Abstract Background : Multiple organ transplants have become frequent. Combined heart‐and‐kidney grafting has been reported recently and we have pursued this in selected cases. Aims : To devise a protocol for simultaneous heart‐and‐kidney transplantation, review our clinical experience with the procedure and the causes of cardiac and renal disease in this group. Methods : Seven patients with advanced cardiac failure (LV ejection fraction < 0.29 units; five with IDCM), and chronic renal failure (serum creatinine > 375 μmol/L) due to a variety of causes, were accepted for combined heart‐and‐kidney transplantation. Four males, of mean age 33 years, underwent the procedure. Each received his organs from a single cadaveric donor with ABO blood group compatibility and a negative ‘current’ lymphocytotoxic cross‐match, but without regard to HLA‐antigen matching.
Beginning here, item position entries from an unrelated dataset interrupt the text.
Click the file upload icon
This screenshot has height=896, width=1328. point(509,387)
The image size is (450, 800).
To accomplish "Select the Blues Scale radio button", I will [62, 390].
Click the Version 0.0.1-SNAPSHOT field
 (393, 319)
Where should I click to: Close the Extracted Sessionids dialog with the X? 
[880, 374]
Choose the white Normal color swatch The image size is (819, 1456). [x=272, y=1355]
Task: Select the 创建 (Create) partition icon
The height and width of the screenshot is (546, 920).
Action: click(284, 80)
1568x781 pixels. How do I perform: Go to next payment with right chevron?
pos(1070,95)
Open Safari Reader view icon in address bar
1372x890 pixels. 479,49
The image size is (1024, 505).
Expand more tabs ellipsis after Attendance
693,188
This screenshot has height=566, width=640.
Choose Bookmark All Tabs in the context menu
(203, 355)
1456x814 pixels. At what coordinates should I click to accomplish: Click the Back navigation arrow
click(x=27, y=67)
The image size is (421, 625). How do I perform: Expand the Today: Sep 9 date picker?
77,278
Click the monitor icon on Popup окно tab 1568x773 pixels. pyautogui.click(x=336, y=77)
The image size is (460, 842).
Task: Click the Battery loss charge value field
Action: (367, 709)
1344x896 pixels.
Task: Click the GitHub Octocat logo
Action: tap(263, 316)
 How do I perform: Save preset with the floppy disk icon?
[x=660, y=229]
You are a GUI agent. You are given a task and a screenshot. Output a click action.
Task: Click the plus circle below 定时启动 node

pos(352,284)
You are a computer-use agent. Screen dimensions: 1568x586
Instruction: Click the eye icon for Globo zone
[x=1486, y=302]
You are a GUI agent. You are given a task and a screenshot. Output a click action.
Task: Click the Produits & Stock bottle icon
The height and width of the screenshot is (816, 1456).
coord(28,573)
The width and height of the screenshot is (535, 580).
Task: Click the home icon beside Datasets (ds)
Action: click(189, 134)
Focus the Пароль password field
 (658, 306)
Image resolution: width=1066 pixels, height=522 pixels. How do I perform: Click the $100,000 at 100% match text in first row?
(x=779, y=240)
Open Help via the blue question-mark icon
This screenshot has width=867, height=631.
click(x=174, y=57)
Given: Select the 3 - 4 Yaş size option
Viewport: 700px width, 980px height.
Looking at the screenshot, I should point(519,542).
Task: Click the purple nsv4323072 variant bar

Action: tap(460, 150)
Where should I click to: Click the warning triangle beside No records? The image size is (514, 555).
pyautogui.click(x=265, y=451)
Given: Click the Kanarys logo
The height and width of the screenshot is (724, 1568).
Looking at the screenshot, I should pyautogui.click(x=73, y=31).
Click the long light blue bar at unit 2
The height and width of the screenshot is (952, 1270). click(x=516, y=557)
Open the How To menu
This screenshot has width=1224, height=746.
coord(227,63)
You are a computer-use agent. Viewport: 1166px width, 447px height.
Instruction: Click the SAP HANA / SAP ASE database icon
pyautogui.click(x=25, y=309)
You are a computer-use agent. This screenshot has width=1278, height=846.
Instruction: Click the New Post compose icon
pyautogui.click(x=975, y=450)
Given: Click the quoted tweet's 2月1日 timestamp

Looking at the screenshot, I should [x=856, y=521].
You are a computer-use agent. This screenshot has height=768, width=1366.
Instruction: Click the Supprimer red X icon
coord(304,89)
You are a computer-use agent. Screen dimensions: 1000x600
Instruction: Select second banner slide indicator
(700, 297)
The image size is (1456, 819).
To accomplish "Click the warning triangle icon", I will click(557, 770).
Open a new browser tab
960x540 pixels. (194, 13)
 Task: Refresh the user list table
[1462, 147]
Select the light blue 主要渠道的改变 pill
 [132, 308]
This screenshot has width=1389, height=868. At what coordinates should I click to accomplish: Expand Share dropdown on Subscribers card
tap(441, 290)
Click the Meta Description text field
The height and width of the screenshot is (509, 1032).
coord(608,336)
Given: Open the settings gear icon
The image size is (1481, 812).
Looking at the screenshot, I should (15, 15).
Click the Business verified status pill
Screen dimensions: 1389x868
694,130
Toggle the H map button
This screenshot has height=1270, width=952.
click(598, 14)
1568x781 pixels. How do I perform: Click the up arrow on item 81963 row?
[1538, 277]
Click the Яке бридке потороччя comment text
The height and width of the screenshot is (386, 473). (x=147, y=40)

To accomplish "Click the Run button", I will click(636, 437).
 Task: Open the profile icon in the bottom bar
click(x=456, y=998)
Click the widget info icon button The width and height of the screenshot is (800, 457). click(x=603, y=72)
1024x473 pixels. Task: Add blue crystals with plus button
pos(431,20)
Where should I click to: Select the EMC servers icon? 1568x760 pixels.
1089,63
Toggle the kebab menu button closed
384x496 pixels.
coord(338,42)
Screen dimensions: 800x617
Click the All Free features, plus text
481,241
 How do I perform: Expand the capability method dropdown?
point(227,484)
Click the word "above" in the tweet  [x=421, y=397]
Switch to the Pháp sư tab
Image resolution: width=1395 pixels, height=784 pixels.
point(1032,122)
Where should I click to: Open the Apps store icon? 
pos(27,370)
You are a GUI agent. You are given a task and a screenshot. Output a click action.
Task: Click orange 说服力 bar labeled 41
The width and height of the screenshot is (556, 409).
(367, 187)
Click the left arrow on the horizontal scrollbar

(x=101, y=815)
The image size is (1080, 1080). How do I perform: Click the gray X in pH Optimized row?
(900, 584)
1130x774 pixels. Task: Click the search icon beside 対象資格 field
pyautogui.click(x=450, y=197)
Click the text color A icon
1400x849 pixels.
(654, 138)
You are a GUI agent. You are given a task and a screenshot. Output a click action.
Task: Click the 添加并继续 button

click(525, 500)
Cardiac ischaemic time averaged 3 hours 40 minutes, the renal first warm time was 0 minutes in all cases, and renal cold and second warm ischaemic times averaged 5 hours 17 minutes and 52 minutes respectively. The heart was grafted first and the kidney second in a procedure which averaged seven hours. Immunosuppression was achieved by induction with antithymocyte globulin, thence steroids, azathioprine and cyclosporin A. Results : No patient required post‐operative dialysis. One patient had early urological complications requiring operative correction, but no serious opportunistic infections were observed. Early cardiac rejection on biopsy (ISHT grade 3a) was seen in three patients at four‐ten weeks and responded promptly to increased steroids, but severe steroid‐resistant rejection of both heart and kidney contemporaneously occurred in one of these three at 19 months and required a course of muromonab‐CD3. All four patients developed hypertension. Mean creatinine clearance was 1.23 ± 0.22 mL/second (74±13 mL/minute) at last follow‐up. All four recipients were alive, well and rehabilitated 5, 20, 28 and 35 months after grafting. Two patients died while waiting for the double procedure and another patient eventually died after being taken off the dual waiting list and receiving a renal transplant only. Conclusions : In experienced hands, combined heart‐and‐kidney transplantation is feasible and offers a compelling therapeutic solution in the treatment of advanced cardiac and renal failure. IDCM is a frequent cause of the heart failure in this group. (Aust NZ J Med 1994; 24: 554–560.)